Puja Parekh
April 13, 2006
My responses to other LRs
Ben:
The department of agriculture, office of personnel
management, veteran affairs, the department of transportation
and the Social Security administration, all have significantly
larger budgets then the department of education [2].
There is a simple grammatical error in this sentence.
It can be fixed by changing the 'then' to 'than':
The department of agriculture, office of personnel
management, veteran affairs, the department of transportation
and the Social Security administration, all have significantly
larger budgets than the department of education [2].
You clearly feel passionately about this subject,
yet manage to present your argument with a cool, detached style.
To expand for the revision, I suggest putting in some personal
details and anecdotes, so that we can know a little more about
the Ben who is sharing his vision with us.
Vanessa:
I feel that experiencing a different culture than
the one I’ve known all my life is a way to not only respect
and appreciate another way of life, but in turn to respect and
appreciate my own.
There's something about this sentence that doesn't
quite fit. It might sound better if you changed it to:
I feel that experiencing a different culture than
the one I’ve known all my life is a way to not only respect
and appreciate another way of life, but also to respect and
appreciate my own.
Thank you for sharing with us your vision Vanessa.

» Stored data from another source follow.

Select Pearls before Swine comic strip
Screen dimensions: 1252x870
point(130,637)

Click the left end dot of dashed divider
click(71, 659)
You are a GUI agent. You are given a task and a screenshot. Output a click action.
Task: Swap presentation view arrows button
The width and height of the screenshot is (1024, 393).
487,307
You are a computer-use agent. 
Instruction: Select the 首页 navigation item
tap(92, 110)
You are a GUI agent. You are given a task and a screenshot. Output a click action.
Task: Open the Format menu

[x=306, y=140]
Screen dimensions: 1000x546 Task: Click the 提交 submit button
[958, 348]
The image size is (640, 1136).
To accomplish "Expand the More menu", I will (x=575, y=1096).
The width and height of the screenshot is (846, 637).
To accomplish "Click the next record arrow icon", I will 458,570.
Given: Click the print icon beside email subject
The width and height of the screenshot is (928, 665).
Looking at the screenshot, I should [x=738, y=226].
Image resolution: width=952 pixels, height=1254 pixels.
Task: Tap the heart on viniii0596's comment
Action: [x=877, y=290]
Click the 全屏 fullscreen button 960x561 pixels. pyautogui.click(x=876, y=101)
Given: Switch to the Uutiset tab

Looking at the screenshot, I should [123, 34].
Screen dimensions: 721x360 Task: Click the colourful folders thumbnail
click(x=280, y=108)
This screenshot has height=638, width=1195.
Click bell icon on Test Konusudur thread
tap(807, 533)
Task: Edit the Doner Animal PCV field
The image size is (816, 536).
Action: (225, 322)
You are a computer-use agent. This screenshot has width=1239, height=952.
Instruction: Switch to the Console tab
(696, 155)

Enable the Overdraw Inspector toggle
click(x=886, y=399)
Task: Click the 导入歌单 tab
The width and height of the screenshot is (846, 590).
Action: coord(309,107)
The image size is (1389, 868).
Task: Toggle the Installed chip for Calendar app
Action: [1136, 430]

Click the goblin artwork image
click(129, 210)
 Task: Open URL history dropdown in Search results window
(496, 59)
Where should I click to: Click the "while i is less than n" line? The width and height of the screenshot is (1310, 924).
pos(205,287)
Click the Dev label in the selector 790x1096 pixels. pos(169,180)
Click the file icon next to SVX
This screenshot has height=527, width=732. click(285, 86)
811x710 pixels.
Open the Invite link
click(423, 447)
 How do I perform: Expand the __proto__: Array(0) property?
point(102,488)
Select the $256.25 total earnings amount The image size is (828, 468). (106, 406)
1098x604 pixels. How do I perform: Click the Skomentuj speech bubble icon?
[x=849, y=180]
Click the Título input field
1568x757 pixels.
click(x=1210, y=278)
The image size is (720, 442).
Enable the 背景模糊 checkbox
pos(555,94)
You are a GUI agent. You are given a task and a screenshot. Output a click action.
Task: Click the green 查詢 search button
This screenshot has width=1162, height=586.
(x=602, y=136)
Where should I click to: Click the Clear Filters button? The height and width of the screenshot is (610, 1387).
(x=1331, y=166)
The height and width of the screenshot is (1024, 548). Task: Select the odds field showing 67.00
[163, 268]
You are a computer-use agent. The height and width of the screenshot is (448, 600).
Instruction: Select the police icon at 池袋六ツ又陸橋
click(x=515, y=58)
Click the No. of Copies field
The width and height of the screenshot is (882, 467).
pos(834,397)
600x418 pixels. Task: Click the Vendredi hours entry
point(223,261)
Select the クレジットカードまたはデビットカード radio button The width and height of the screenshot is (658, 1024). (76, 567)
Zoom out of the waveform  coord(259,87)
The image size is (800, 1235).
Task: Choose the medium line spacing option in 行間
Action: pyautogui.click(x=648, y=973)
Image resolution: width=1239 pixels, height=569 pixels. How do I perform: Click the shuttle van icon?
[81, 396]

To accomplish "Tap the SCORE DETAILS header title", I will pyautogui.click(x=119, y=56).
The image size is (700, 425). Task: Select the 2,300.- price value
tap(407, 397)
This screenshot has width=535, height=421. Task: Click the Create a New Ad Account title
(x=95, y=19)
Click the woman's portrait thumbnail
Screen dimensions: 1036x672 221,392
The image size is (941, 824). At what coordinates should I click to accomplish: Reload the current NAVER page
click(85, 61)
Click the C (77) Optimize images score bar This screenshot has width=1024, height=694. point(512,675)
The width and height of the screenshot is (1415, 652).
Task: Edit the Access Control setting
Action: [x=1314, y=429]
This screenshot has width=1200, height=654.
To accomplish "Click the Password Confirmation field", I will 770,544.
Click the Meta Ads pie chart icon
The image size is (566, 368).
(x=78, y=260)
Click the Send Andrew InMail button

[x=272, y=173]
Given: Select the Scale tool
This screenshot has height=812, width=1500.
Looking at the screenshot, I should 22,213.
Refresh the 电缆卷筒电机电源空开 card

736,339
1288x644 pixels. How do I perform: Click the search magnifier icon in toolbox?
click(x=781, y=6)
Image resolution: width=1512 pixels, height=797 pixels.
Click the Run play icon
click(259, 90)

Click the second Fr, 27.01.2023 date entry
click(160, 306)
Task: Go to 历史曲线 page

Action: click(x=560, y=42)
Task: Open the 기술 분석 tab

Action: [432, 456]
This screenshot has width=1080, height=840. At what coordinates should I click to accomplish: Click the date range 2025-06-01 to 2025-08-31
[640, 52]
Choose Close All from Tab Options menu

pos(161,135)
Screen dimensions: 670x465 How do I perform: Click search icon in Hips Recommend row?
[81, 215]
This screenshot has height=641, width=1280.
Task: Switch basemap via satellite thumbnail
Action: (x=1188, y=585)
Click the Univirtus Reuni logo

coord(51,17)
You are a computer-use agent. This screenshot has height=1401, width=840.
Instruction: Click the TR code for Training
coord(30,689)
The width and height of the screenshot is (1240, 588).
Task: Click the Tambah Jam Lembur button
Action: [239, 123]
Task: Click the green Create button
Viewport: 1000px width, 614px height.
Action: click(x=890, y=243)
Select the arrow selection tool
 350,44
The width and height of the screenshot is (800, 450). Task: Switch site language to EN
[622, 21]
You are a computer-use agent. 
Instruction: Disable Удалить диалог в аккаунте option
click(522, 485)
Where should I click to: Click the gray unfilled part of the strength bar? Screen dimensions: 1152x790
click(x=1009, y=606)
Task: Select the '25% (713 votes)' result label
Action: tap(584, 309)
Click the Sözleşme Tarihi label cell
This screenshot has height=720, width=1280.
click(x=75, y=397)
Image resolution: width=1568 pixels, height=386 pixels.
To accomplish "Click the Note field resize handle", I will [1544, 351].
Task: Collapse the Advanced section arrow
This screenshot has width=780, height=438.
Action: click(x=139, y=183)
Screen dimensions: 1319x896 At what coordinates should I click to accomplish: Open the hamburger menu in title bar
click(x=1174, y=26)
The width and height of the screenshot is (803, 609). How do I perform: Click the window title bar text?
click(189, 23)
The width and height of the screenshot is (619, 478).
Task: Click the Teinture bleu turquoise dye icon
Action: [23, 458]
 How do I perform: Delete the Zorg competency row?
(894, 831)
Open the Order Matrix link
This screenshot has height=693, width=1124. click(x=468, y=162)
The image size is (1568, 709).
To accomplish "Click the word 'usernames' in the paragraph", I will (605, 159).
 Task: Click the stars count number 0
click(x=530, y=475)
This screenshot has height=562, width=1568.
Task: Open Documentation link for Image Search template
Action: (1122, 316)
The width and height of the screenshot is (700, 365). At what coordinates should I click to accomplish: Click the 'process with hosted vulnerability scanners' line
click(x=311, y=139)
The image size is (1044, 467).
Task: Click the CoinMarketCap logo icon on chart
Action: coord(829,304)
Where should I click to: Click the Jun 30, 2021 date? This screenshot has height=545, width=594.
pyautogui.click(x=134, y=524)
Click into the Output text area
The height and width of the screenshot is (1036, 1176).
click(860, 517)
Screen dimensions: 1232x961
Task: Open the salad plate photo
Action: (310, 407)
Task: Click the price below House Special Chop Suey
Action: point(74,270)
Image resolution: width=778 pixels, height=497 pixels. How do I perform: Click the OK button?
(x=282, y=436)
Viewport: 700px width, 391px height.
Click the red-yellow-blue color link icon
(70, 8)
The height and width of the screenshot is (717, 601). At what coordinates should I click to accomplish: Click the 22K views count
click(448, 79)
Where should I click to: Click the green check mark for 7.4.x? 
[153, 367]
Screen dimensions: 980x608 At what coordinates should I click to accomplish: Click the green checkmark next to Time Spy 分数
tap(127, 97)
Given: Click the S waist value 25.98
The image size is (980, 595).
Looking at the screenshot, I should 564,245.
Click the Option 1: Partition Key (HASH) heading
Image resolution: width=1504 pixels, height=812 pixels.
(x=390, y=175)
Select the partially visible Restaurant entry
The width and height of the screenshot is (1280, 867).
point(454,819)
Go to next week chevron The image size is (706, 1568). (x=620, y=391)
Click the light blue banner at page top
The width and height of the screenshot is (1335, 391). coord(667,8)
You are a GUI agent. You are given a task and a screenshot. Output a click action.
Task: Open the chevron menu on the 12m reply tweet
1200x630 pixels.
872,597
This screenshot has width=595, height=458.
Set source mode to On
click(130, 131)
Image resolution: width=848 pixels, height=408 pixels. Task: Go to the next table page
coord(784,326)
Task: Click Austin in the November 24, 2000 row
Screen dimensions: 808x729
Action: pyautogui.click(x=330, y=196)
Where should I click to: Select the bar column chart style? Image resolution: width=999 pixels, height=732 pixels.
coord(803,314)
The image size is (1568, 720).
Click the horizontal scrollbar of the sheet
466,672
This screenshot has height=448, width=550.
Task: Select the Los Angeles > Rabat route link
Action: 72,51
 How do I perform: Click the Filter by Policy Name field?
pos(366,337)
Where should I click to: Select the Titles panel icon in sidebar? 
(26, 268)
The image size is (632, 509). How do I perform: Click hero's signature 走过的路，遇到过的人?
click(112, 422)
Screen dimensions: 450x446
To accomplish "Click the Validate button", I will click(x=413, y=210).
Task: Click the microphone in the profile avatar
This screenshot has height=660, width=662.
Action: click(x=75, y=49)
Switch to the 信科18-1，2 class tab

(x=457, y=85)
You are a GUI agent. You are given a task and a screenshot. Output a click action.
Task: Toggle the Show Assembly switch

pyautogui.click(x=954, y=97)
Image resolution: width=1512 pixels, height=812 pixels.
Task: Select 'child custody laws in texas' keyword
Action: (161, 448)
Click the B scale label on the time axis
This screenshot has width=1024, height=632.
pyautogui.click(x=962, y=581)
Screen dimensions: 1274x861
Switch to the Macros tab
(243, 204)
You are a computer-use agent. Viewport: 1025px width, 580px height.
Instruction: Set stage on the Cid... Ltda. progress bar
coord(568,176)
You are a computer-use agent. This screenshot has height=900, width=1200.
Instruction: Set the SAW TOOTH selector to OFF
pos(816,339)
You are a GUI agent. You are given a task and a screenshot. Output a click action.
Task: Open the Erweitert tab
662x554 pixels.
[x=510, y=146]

I think you have a very noble goal and sincerely hope you can
achieve it. To expand on this a little, tell us some more about
your past. Maybe some anecdotes will help you achieve the word
length you need. Great job on connecting things!
Anush:
At the beginning of the book, as a child, he has difficulty
understanding his surroundings and expressing himself -- he
is trapped inside his own head.
There's something about this sentence that doesn't
flow quite as well as the rest of the paper. Perhaps you could
change it to something like this:
He has difficulty understanding his surroundings
and expressing himself as a child at the beginning of the book
-- he is trapped inside his own head.
Besides that, I think your paper was written very
well. You transition from talking about which option to pick
back to the characters from the book is a little too sudden.
Like everyone else, I'm also left wanting for more anecdotes
and stories. Great job though!
Rachel:
It had seemed a worthwhile goal even then - everything
about its mantra-esqe phrasing and zen associations implied
moral excellency.
A couple of nitpicky things about this sentence.
Here's what I suggest you should change it to:
It had seemed a worthwhile goal even then - everything
about its mantra-esque phrasing and Zen associations implied
moral excellence.
I liked the honesty. No, wait, I LOVED it. As
Thomas pointed out, you set yourself in an ideal position for
expansion with the three goals for society. Also, you forgot
the 'h' in my last name in the first picture credit. Amazing
job dear!
Brian:
All I had to do was reach out and leave a mark
every so often, dots to connect.
Change this to:
All I had to do was reach out and leave a mark
every so often - dots to connect.
I would have picked something a little more helpful,
but you didn't give us much Brian. You've definitely left me
wanting more, so go out there and expand on all of those personal
memories ("dots" as you call them). You told us how
they connect, but by giving detailed descriptions you can make
them stories that reveal a lot about you, the enigmatic Brian
Dillon.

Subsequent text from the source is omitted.